### 所示文段
TP = ((vote_pred == 1) & (targetlist == 1)).sum()
TN = ((vote_pred == 0) & (targetlist == 0)).sum()
FN = ((vote_pred == 0) & (targetlist == 1)).sum()
FP = ((vote_pred == 1) & (targetlist == 0)).sum()

p = TP / (TP + FP)

p = TP / (TP + FP)
r = TP / (TP + FN)

F1 = 2 * r * p / (r + p)
acc = (TP + TN) / (TP + TN + FP + FN)

AUC = roc_auc_score(targetlist, vote_score)

  训练过程代码: 训练过程主要分为5步

  第一步,数据,包括数据读取和数据预处理(数据增强与标准化)。

# 数据标准化函数使用示例
torchvision.transforms.Normalize(mean, std, inplace=False)
output[channel] = (input[channel] - mean[channel]) / std[channel]

  第二步,模型,模型加载
  第三步,损失函数
  第四步,优化器
  第五步,训练

  完整代码如下:我将其放在train.py里。

import os
import torch
import warnings
import numpy as np
import torch.nn as nn
from visdom import Visdom
import torch.optim as optim
import torchxrayvision as xrv
from torchvision import transforms
from torch.utils.data import DataLoader
from sklearn.metrics import roc_auc_score
from torch.optim.lr_scheduler import StepLR


# 在自定义的文件中导入方法

from tools.conduct import val
from tools.conduct import test
from tools.conduct import train
from tools.dataload import CovidCTDataset

#  预处理,标准化与图像增强

normalize = transforms.Normalize(mean=[0.485, 0.456, 0.406], std=[0.229, 0.224, 0.225])  # 依通道标准化

train_transformer = transforms.Compose([
    transforms.Resize(256),
    transforms.RandomResizedCrop((224), scale=(0.5, 1.0)),
    transforms.RandomHorizontalFlip(),
    transforms.ToTensor(),
    normalize
])

val_transformer = transforms.Compose([
    transforms.Resize(224),
    transforms.CenterCrop(224),
    transforms.ToTensor(),
    normalize
])

if __name__ == '__main__':

    batchsize = 32  # 原来用的10,这里改成32,根据个人GPU容量来定。
    total_epoch = 2000  # 2000个epoch,每个epoch 14次迭代,425/32,训练完就要迭代2000*14次
    votenum = 10

    # ------------------------------- step 1/5 数据 ----------------------------

    # 实例化CovidCTDataset
    trainset = CovidCTDataset(root_dir='data',
                              txt_COVID='data/trainCT_COVID.txt',
                              txt_NonCOVID='data/trainCT_NonCOVID.txt',
                              transform=train_transformer)
    valset = CovidCTDataset(root_dir='data',
                            txt_COVID='data/valCT_COVID.txt',
                            txt_NonCOVID='data/valCT_NonCOVID.txt',
                            transform=val_transformer)
######
### 所给数据
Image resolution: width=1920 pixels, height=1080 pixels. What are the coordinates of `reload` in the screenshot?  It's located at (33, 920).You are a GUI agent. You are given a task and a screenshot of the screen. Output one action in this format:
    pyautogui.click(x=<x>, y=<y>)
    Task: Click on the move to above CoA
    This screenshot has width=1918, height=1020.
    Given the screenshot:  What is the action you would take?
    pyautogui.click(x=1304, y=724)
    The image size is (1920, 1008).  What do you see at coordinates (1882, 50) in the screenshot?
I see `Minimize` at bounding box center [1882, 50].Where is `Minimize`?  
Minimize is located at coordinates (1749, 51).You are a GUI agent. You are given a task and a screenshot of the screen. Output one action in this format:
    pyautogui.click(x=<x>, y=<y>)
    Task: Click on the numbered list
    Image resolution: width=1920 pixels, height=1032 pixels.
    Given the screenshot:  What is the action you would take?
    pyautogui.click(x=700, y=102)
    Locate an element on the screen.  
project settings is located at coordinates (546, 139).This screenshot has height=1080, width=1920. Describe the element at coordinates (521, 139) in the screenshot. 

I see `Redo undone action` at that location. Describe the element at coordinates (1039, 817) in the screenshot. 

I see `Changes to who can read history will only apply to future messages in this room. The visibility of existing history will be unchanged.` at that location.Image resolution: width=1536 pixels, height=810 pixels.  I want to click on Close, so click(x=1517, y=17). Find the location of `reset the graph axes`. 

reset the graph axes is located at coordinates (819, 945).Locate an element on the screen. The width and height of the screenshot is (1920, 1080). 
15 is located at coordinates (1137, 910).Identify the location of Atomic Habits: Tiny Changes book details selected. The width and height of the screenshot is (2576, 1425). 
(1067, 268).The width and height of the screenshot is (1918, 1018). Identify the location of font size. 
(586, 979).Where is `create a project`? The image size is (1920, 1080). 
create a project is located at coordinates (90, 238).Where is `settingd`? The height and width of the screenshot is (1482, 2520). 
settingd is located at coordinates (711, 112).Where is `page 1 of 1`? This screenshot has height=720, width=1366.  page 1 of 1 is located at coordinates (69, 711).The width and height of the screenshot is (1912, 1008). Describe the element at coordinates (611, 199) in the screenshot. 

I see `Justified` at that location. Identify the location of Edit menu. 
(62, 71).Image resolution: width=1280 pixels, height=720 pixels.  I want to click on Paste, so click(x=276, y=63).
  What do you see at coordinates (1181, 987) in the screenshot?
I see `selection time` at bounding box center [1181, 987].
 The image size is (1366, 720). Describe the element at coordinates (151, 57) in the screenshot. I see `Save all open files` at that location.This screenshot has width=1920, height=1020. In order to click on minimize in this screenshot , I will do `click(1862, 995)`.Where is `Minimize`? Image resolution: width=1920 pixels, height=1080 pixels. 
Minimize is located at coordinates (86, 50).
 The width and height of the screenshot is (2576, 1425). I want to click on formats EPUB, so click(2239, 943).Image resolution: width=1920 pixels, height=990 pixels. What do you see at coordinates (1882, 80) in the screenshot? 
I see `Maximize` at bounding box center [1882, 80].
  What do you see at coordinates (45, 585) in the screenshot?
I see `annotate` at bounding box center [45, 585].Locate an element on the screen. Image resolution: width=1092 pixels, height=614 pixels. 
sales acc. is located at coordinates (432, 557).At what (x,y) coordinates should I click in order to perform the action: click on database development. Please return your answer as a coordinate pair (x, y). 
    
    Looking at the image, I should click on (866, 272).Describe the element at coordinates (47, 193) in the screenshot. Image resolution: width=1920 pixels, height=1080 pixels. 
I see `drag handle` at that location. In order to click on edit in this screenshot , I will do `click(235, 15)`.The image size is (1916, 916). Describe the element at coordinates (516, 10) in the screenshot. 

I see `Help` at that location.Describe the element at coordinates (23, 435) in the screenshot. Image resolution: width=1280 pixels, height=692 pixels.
######
> **思考题**:
- a) 在训练代码文段里，batchsize 原来用的是多少，后来改成了多少？
- b) 请从训练代码文段的末尾接着往下写。
这些数据取自别处，与训练代码文段无关。

> **练习结果**:
- a) 原来用的是10，后来改成了32。

- b)
    testset = CovidCTDataset(root_dir='data',
                             txt_COVID='data/testCT_COVID.txt',
                             txt_NonCOVID='data/testCT_NonCOVID.txt',
                             transform=val_transformer)
    print(trainset.__len__())
    print(valset.__len__())
    print(testset.__len__())

    # 构建DataLoader
    train_loader = DataLoader(trainset, batch_size=batchsize, drop_last=False, shuffle=True)
    val_loader = DataLoader(valset, batch_size=batchsize, drop_last=False, shuffle=False)
    test_loader = DataLoader(testset, batch_size=batchsize, drop_last=False, shuffle=False)

    # ------------------------------ step 2/5 模型 --------------------------------

    model = xrv.models.DenseNet(num_classes=2, in_channels=3).cuda()  # DenseNet 模型,二分类
    modelname = 'DenseNet_medical'
    torch.cuda.empty_cache()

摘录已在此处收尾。